== Brief ==
Return, from the data that follows, each line that holds the word "assistir".

== Data provided ==

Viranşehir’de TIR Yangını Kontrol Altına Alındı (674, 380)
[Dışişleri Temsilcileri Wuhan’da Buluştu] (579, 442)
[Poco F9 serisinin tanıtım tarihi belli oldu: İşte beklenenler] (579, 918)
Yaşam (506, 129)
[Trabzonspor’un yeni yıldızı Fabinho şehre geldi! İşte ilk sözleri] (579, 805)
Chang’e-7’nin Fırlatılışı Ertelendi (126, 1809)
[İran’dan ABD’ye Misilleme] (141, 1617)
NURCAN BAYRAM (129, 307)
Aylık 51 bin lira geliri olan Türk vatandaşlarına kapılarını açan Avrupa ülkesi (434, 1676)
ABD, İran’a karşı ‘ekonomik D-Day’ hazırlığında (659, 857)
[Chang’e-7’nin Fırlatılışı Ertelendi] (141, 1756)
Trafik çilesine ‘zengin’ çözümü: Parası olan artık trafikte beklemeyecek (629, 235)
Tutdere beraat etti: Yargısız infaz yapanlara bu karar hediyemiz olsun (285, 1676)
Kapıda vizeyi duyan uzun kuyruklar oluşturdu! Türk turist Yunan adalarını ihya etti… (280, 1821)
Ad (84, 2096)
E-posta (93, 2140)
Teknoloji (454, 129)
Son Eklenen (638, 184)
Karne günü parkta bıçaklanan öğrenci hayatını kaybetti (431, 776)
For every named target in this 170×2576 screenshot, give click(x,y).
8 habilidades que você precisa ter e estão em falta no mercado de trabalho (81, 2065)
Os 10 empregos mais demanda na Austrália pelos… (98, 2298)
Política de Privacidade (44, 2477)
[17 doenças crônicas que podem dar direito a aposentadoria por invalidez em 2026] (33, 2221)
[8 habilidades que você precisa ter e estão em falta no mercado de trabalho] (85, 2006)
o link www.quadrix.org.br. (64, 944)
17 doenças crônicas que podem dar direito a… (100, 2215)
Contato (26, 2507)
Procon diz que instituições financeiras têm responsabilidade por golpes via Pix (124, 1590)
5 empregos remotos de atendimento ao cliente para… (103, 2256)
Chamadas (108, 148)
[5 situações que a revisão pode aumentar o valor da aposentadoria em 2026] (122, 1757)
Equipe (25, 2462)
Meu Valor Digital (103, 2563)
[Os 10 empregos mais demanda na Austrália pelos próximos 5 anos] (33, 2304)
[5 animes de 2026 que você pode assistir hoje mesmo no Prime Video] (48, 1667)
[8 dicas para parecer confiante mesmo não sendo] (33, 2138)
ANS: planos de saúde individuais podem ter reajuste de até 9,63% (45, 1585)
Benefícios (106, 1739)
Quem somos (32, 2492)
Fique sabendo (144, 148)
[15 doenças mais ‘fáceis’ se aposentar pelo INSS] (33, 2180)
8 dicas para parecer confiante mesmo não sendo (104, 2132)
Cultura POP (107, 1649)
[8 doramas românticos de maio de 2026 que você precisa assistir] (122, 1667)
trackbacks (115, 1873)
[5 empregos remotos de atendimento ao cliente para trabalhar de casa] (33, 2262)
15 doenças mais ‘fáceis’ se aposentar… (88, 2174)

== Task result ==
[5 animes de 2026 que você pode assistir hoje mesmo no Prime Video] (48, 1667)
[8 doramas românticos de maio de 2026 que você precisa assistir] (122, 1667)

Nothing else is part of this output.